_What to do:_
Which lines run from the start of the data below to the line containing "GIẢI PHÁP XỬ LÝ ỐNG GIẤY (69, 343)"? Set them down exactly, with none added.

_Records provided:_

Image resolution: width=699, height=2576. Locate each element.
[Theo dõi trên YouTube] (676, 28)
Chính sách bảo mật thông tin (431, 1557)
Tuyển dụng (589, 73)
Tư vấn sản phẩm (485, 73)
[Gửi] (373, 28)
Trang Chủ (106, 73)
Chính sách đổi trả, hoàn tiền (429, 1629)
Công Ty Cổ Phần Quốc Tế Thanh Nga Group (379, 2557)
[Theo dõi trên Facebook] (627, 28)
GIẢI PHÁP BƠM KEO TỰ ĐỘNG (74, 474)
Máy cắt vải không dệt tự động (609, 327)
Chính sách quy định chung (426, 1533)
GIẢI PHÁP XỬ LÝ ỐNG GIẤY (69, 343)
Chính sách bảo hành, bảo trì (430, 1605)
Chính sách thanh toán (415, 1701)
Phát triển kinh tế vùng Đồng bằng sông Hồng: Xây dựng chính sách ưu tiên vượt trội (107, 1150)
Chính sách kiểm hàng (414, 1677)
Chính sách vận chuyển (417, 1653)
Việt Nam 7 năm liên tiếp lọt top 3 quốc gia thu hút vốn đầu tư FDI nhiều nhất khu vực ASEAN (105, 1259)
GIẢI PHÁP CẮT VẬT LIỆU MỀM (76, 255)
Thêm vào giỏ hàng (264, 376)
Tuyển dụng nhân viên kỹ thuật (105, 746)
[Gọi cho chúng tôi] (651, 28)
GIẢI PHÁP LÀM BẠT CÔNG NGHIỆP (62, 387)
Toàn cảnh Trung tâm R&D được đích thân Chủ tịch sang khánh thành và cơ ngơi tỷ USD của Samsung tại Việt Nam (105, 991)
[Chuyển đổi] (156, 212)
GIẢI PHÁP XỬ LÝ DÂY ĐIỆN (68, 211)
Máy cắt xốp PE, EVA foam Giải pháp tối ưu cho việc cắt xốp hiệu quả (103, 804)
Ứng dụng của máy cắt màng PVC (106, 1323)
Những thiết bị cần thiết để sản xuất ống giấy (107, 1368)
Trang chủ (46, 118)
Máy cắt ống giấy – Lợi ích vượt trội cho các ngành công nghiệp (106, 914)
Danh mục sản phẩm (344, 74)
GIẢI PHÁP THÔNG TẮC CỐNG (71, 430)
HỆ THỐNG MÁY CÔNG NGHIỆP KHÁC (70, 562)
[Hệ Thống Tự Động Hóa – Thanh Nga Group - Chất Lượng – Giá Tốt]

_Solution to the exercise:_
Image resolution: width=699, height=2576. Locate each element.
[Theo dõi trên YouTube] (676, 28)
Chính sách bảo mật thông tin (431, 1557)
Tuyển dụng (589, 73)
Tư vấn sản phẩm (485, 73)
[Gửi] (373, 28)
Trang Chủ (106, 73)
Chính sách đổi trả, hoàn tiền (429, 1629)
Công Ty Cổ Phần Quốc Tế Thanh Nga Group (379, 2557)
[Theo dõi trên Facebook] (627, 28)
GIẢI PHÁP BƠM KEO TỰ ĐỘNG (74, 474)
Máy cắt vải không dệt tự động (609, 327)
Chính sách quy định chung (426, 1533)
GIẢI PHÁP XỬ LÝ ỐNG GIẤY (69, 343)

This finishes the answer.